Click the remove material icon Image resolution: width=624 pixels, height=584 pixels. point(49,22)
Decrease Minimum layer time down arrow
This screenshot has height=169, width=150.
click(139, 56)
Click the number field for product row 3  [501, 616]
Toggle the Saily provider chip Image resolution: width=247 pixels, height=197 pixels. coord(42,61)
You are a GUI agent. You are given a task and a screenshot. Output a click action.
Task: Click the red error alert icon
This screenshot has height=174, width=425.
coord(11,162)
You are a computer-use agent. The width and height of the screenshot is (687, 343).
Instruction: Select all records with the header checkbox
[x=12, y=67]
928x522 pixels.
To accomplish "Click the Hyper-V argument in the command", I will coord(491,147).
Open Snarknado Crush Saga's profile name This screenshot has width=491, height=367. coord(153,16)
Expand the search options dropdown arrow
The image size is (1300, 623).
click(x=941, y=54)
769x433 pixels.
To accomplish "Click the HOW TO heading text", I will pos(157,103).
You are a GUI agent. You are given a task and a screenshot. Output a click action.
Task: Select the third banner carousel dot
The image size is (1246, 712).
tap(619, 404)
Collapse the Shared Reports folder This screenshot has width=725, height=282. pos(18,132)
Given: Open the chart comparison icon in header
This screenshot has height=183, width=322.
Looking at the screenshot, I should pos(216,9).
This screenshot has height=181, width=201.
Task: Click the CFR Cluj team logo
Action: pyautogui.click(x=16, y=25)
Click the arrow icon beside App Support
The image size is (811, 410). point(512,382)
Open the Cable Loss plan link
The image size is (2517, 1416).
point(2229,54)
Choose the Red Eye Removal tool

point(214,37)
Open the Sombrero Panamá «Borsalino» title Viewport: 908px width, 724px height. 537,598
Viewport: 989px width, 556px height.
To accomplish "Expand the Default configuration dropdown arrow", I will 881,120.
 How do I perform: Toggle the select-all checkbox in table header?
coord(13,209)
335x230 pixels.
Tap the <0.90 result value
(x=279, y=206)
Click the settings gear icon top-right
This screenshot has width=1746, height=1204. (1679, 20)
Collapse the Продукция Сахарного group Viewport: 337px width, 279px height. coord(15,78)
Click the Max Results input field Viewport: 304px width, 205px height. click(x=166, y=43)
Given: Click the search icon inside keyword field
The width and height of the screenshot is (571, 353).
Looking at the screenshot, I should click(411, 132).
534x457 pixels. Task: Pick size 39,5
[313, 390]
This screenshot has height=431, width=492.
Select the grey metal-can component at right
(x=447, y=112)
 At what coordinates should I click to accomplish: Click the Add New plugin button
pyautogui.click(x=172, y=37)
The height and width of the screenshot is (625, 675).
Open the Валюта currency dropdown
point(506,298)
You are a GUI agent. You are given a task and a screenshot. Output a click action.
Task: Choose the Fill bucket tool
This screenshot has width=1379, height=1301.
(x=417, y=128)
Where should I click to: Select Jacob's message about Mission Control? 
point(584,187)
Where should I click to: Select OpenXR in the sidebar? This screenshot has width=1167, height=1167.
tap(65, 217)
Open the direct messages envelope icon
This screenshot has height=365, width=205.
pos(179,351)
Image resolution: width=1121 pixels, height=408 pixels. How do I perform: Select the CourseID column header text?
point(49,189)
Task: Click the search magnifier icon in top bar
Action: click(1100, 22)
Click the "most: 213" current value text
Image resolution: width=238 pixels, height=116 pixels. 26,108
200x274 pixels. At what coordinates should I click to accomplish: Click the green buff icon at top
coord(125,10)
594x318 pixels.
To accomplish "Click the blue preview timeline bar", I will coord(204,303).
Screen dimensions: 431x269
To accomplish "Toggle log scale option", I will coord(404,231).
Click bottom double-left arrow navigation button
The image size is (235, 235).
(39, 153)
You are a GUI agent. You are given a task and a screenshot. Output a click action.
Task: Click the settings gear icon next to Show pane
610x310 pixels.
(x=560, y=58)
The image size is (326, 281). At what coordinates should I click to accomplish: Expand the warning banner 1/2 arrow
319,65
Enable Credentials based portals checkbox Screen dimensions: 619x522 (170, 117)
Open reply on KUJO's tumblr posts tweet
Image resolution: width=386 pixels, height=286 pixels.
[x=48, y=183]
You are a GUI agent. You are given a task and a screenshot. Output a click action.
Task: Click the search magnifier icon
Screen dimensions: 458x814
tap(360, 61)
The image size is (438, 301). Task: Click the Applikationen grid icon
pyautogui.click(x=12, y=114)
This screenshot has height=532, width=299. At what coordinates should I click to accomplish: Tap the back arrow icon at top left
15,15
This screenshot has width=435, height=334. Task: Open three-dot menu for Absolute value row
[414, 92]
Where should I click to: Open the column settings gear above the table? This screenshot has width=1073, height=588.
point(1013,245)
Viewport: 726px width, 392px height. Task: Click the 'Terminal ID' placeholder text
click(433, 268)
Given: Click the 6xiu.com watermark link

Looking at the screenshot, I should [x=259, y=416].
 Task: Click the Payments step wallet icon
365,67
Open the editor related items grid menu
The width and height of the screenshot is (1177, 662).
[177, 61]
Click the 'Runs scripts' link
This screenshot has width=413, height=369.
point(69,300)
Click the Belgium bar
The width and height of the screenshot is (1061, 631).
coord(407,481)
* * *
- **EXERCISE AIM**
Repeat the line that contains "Task: Click the settings", then every line after it until the records end, with nothing added.

- **SOLUTION TO THIS EXERCISE**
Task: Click the settings gear icon next to Show pane
610x310 pixels.
(x=560, y=58)
The image size is (326, 281). At what coordinates should I click to accomplish: Expand the warning banner 1/2 arrow
319,65
Enable Credentials based portals checkbox Screen dimensions: 619x522 (170, 117)
Open reply on KUJO's tumblr posts tweet
Image resolution: width=386 pixels, height=286 pixels.
[x=48, y=183]
You are a GUI agent. You are given a task and a screenshot. Output a click action.
Task: Click the search magnifier icon
Screen dimensions: 458x814
tap(360, 61)
The image size is (438, 301). Task: Click the Applikationen grid icon
pyautogui.click(x=12, y=114)
This screenshot has height=532, width=299. At what coordinates should I click to accomplish: Tap the back arrow icon at top left
15,15
This screenshot has width=435, height=334. Task: Open three-dot menu for Absolute value row
[414, 92]
Where should I click to: Open the column settings gear above the table? This screenshot has width=1073, height=588.
point(1013,245)
Viewport: 726px width, 392px height. Task: Click the 'Terminal ID' placeholder text
click(433, 268)
Given: Click the 6xiu.com watermark link

Looking at the screenshot, I should [x=259, y=416].
 Task: Click the Payments step wallet icon
365,67
Open the editor related items grid menu
The width and height of the screenshot is (1177, 662).
[177, 61]
Click the 'Runs scripts' link
This screenshot has width=413, height=369.
point(69,300)
Click the Belgium bar
The width and height of the screenshot is (1061, 631).
coord(407,481)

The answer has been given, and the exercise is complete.